Blue Moon Bay is the story of Heather Hampton, an architect from Seattle who flies down to her hometown, Moses Lake, Texas, to sell the family farmland. But when she gets there, she gets the feeling everyone, her mom, brother, uncles, even high school crush Blaine, is hiding something from her. And boy is she right.

I should’ve known from the start that this book would have slight religious undertones, considering the name of the town is Moses Lake. But it wasn’t too in-your-face, which I appreciated. I liked Heather. Watching her transform from a business-obsessed yuppie to an enoying-life-as-it-comes homebody was nice. My only other real problem with the book, besides all the twists and turns towards the end, was the whole we’re-keeping-secrets thing. Now, I know this is the plot of many books. A lot of my own books involve secrets and deceptions. However, Heather suspects right from the start that something’s fishy but it takes until practically the end of the book before her mom, brother, and Blaine start confessing.

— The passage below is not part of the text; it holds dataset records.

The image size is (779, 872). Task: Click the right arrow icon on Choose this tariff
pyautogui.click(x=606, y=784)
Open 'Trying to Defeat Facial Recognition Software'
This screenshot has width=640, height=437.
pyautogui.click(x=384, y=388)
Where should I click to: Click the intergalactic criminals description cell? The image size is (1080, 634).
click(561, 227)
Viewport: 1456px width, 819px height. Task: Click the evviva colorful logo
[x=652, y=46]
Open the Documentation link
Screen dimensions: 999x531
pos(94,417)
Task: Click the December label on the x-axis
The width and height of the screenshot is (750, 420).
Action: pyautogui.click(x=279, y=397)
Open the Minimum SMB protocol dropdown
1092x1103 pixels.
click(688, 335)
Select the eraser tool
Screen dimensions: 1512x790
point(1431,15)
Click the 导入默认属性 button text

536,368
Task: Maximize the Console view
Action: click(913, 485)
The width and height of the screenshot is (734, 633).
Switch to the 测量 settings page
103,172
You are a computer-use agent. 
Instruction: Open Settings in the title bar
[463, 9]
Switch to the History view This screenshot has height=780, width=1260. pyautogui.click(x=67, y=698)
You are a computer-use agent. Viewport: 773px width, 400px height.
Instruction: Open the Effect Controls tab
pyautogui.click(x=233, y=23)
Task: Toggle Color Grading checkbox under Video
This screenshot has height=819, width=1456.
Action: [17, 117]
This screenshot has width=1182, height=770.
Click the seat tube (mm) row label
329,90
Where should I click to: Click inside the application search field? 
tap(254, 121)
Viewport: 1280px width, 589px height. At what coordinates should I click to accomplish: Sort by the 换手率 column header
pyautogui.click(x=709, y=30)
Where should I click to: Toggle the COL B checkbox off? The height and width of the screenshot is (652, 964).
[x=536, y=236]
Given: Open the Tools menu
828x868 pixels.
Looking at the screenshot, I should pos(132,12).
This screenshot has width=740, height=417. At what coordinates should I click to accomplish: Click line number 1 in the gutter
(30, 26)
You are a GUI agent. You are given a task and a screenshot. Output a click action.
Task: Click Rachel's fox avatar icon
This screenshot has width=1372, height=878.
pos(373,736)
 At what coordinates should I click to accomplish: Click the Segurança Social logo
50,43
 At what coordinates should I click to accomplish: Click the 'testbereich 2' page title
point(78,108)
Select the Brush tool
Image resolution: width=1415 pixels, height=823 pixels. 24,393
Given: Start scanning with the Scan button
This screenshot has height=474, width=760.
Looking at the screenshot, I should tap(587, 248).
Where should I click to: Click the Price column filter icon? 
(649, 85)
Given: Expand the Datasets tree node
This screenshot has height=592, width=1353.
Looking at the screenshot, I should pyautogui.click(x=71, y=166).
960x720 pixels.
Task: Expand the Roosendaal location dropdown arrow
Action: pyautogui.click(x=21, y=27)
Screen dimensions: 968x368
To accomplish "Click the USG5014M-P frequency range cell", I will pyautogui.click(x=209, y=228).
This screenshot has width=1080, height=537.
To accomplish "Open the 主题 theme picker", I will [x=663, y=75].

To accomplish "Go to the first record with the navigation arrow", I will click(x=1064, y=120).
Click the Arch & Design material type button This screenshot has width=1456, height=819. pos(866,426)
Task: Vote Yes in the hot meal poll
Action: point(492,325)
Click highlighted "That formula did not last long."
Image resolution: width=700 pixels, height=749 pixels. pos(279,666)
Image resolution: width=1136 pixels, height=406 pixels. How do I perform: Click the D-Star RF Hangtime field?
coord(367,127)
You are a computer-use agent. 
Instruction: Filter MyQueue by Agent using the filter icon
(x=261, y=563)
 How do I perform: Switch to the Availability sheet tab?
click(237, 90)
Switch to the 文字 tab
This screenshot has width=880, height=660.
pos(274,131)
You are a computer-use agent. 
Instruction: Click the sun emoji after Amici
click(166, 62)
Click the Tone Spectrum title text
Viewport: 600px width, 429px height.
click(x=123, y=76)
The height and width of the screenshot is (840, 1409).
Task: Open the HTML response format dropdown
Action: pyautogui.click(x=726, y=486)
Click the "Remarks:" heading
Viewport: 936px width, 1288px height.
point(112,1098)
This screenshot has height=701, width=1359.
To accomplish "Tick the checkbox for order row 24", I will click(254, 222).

I just got annoyed by the countless scenes of Heather wanting to know what was going on and everybody refusing to tell her or making her feel like she was crazy for being so suspicious. It dragged the book out and made me impatient.

Lisa Wingate has written a few other books, so if you liked those, you’ll probably like this. But for anyone who gets annoyed when everyone in the main character's life is lying to her, Blue Moon Bay is not the book for you.